Но Энн закусила удила.
– Нет, нет, я его ненавижу!
Нельзя было ни на миг оставлять ее. Сеси подчинила себе руки девушки… сердце… голову… исподволь, осторожно.
"Встань!" – подумала она.
Энн встала.
"Надень пальто!"
Энн надела пальто.
"Теперь иди!"
"Нет!" – подумала Энн Лири.
"Ступай!"
– Энн, – заговорила мать, – не заставляй больше Тома ждать. Сейчас же иди, и никаких фокусов. Что это на тебя нашло?
– Ничего, мама. Спокойной ночи. Мы вернемся поздно. Энн и Сеси вместе выбежали в весенний вечер.
Комната, полная плавно танцующих голубей, которые мягко распускают оборки своих величавых, пышных перьев, комната, полная павлинов, полная радужных пятен и бликов. И посреди всего этого кружится, кружится, кружится в танце Энн Лири…
– Какой сегодня чудесный вечер! – сказала Сеси.
– Какой чудесный вечер! – произнесла Энн.
– Ты какая-то странная, – сказал Том.
Вихревая музыка окутала их мглой, закружила в струях песни; они плыли, качались, тонули и вновь всплывали за глотком воздуха, цепляясь друг за друга, словно утопающие, и опять кружились, кружились в вихре, в шепоте, вздохах, под звуки "Прекрасного Огайо".
Сеси напевала. Губы Энн разомкнулись, и зазвучала мелодия.
– Да, я странная, – ответила Сеси.
– Ты на себя не похожа, – сказал Том.
– Сегодня да.
– Ты не та Энн Лири, которую я знал.
– Совсем, совсем не та, – прошептала Сеси за много-много миль оттуда.
– Совсем не та, – послушно повторили губы Энн.
– У меня какое-то нелепое чувство, – сказал Том.
– Насчет чего?
– Насчет тебя. – Он чуть отодвинулся и, кружа ее, пристально, пытливо посмотрел на разрумянившееся лицо. – Твои глаза, – произнес он, – не возьму в толк.
– Ты видишь меня? – спросила Сеси.
– Ты вроде бы здесь и вроде бы где-то далеко отсюда. – Том осторожно ее кружил, лицо у него было озабоченное.
– Да.
– Почему ты пошла со мной?
– Я не хотела, – ответила Энн.
– Так почему же?..
– Что-то меня заставило.
– Что?
– Не знаю. – В голосе Энн зазвенели слезы.
– Спокойно, тише… тише… – шепнула Сеси. – Вот так. Кружись, кружись.
Они шуршали и шелестели, взлетали и опускались в темной комнате, и музыка вела и кружила их.
– И все-таки ты пошла на танцы, – сказал Том.
– Пошла, – ответила Сеси.
– Хватит. – И он легко увлек ее в танце к двери, на волю, неприметно увел ее прочь от зала, от музыки и людей.

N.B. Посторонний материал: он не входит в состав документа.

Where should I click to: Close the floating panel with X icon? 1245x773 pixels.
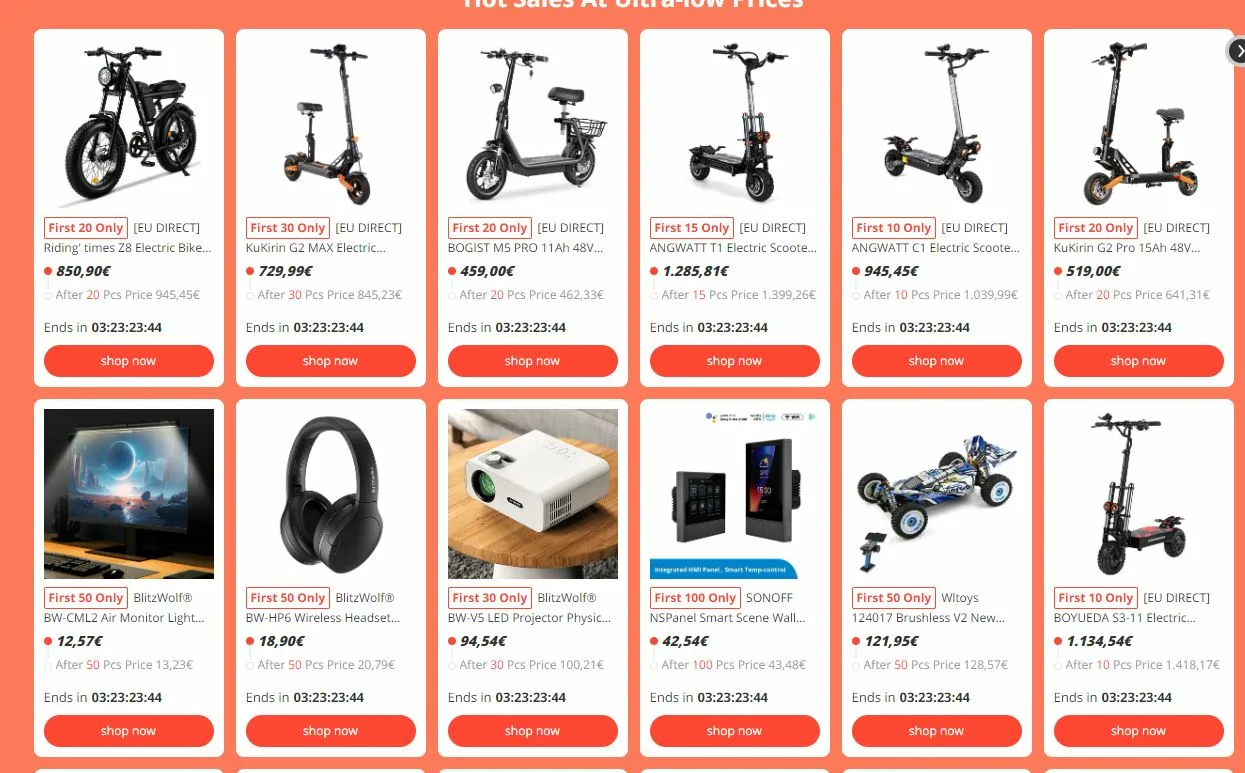coord(1237,52)
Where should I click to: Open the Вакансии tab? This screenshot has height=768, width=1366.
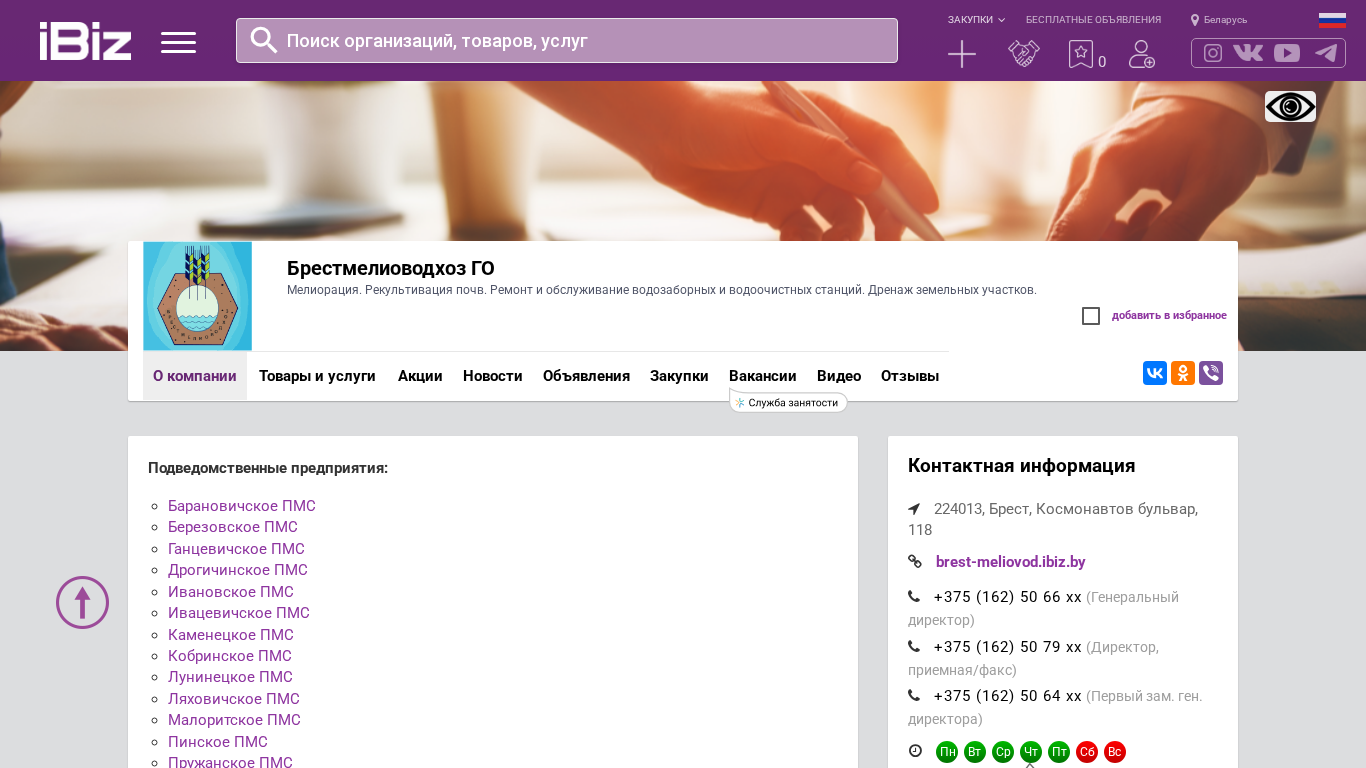762,376
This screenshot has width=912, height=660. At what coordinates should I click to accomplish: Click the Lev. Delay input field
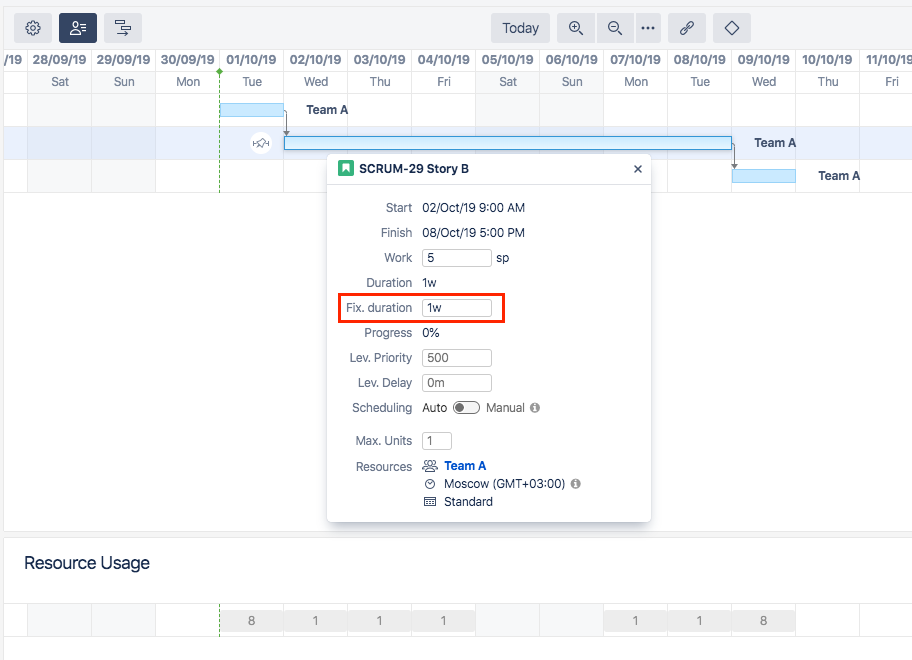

Они забрались в повозку и сели рядом.
– Энн, – сказал он и взял ее руки дрожащими руками, – Энн. Но он произносил ее имя так, словно это было вовсе и не ее имя.
Он пристально смотрел на бледное лицо Энн, теперь ее глаза были открыты.

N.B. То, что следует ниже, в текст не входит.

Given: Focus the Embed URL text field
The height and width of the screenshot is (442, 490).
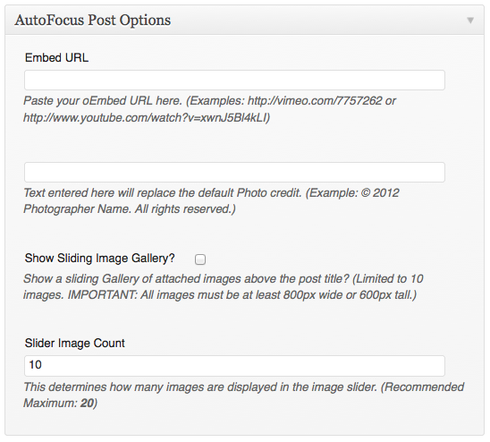Looking at the screenshot, I should pyautogui.click(x=234, y=80).
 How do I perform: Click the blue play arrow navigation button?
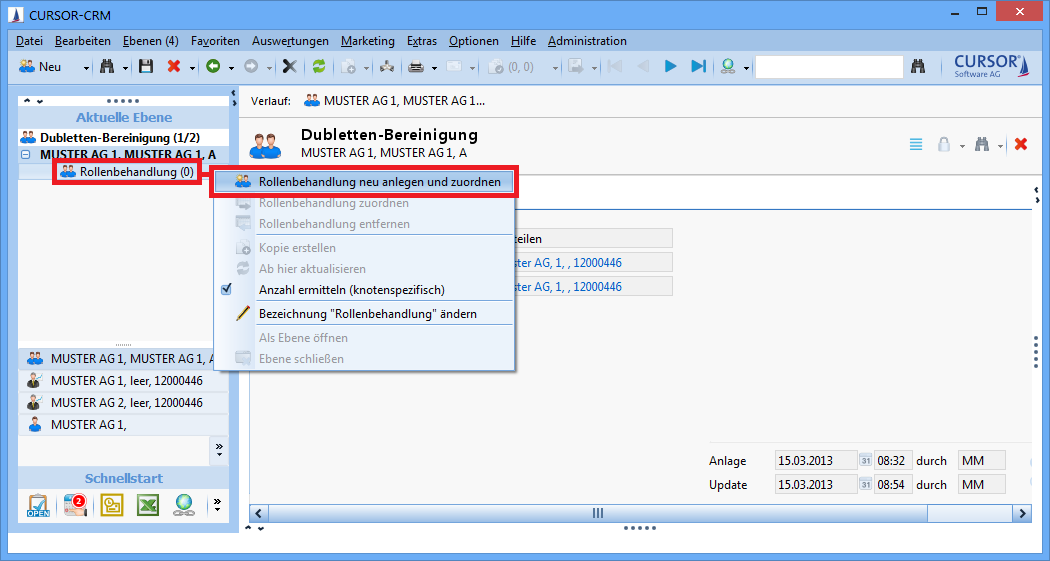point(671,67)
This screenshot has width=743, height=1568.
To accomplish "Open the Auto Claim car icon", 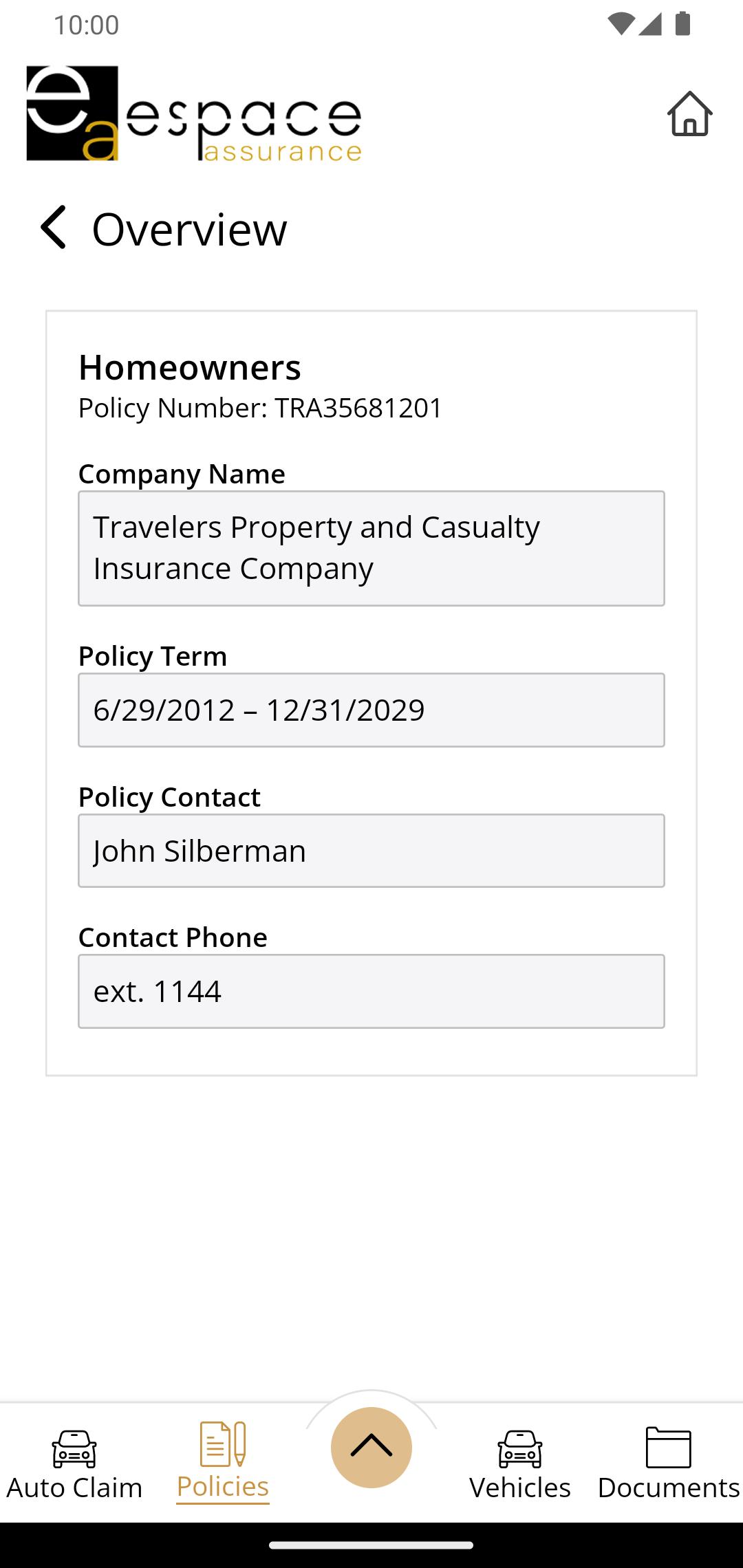I will (74, 1448).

– Энн, было время, я любил тебя, ты это знаешь, – сказал он.
– Знаю.
– Но ты всегда была так переменчива, а мне не хотелось страдать понапрасну.

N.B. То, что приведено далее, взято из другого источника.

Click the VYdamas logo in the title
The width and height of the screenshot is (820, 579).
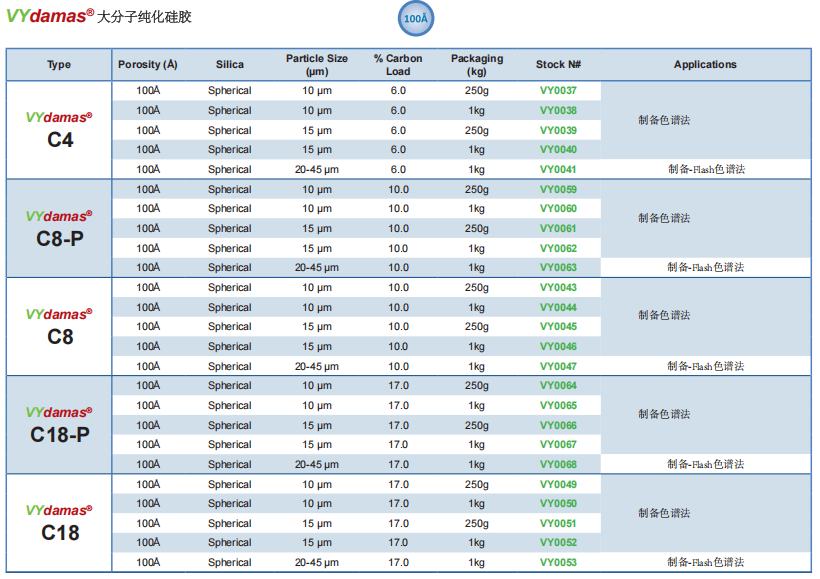[x=50, y=16]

– Ничего страшного, мы еще так молоды, – ответила Энн.
– Нет, нет, я хотела сказать: прости меня, – сказала Сеси.
– За что простить? – Том отпустил ее руки и насторожился.
Ночь была теплая, и отовсюду их обдавало трепетное дыхание земли, и зазеленевшие деревья тихо дышали шуршащими, шелестящими листьями.
– Не знаю, – ответила Энн.
– Нет, знаю, – сказала Сеси. – Ты высокий, ты самый красивый парень на свете. Сегодня чудесный вечер, я на всю жизнь запомню, как я провела его с тобой.